Endangered archives blog

News about the projects saving vulnerable material from around the world

3 posts from June 2011

17 June 2011

May Accessions Part Two

In addition to the material discussed here, during May we also received accessions from the following projects:

EAP33 Collecting and preserving parish archives in an Andean diocese

Project EAP333 aims to rescue, organise and protect parish documents of historical interest presently dispersed across 19 localities of the Huacho diocese in Peru. The first phase of the project involved surveying parishes within the diocese to assess the location, number and content of surviving documentary materials; inventories were then made, before the materials were transferred to the diocese archives in Huacho. The project is currently digitising the material in situ, and when finished will disseminate copies to the parishes and to the British Library.

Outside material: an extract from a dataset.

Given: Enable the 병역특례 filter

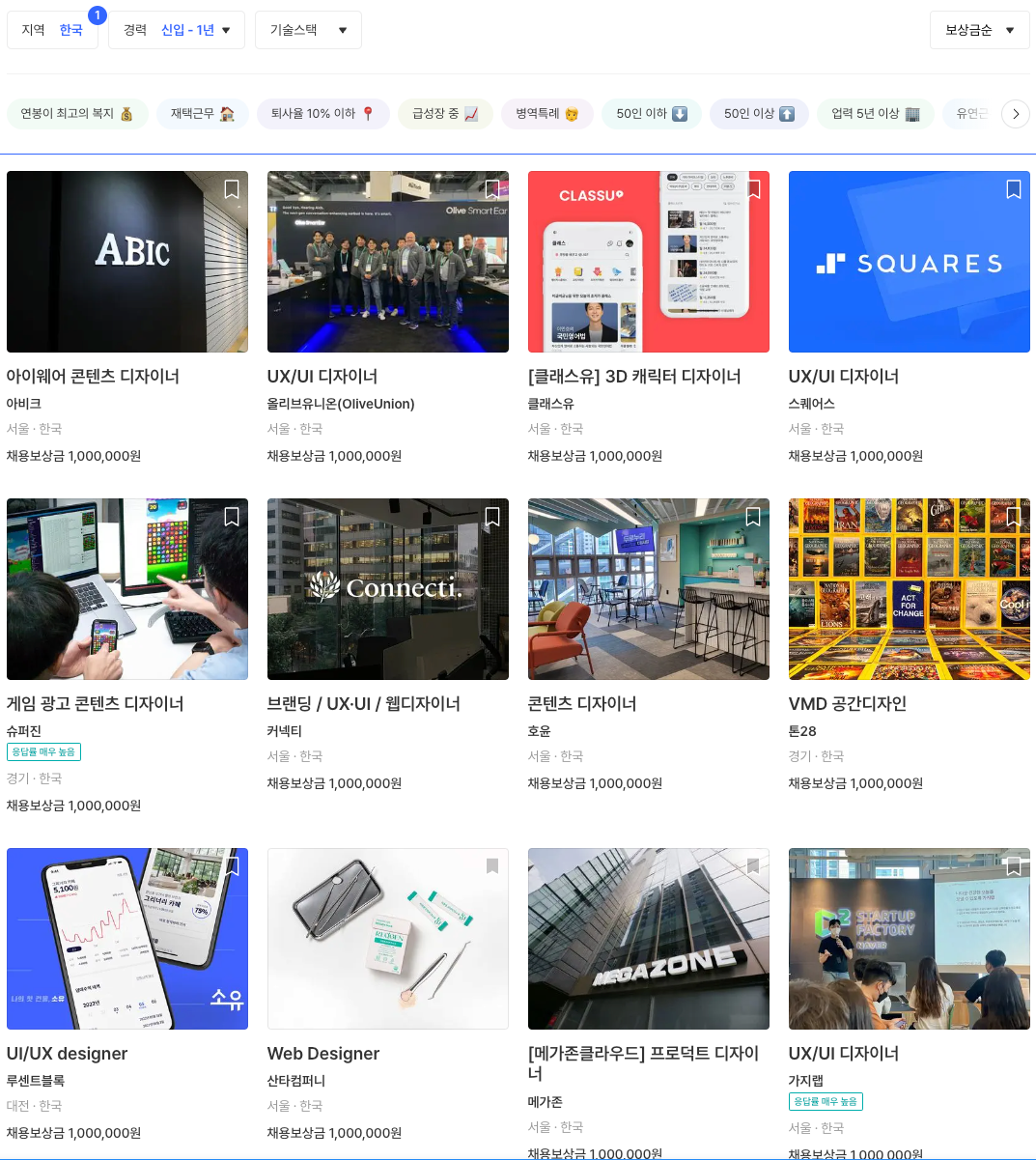Looking at the screenshot, I should click(x=547, y=114).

The parish records are hugely important to the local population and scholars alike, and include Baptism, Marriage and Burial registers, confraternity records, pastoral visitation reports and other papers, which when taken as a whole document a range of economic, social and religious activities.

EAP 333 Sn Bartolome  BAU-11 1849-1854 (69) 

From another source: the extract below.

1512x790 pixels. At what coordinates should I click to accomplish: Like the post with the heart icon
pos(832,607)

EAP401 Safeguarding the Ethiopian Islamic Heritage

This project will conduct a survey of the endangered Islamic manuscripts kept by mosques and private collectors in North Shewa (Goze, Husiso), South Wello (Gedo Toleha, Dodota) and Gacheni. The project will also provide basic manuscript conservation training for locals who are involved in handling public manuscripts, and hold awareness raising meetings with elders, community leaders and individual scholars. In addition, a sample of the material will be digitised, and copies will be made available to readers in the British Library.

401_KMS1_001R 

09 June 2011

International Archives Day, 9 June

Today is International Archives Day! It also marks the anniversary of the International Council on Archives (ICA), which was established by UNESCO on 9 June 1948. You can read some more about the reasons for establishling the celebration on the ICA webpages.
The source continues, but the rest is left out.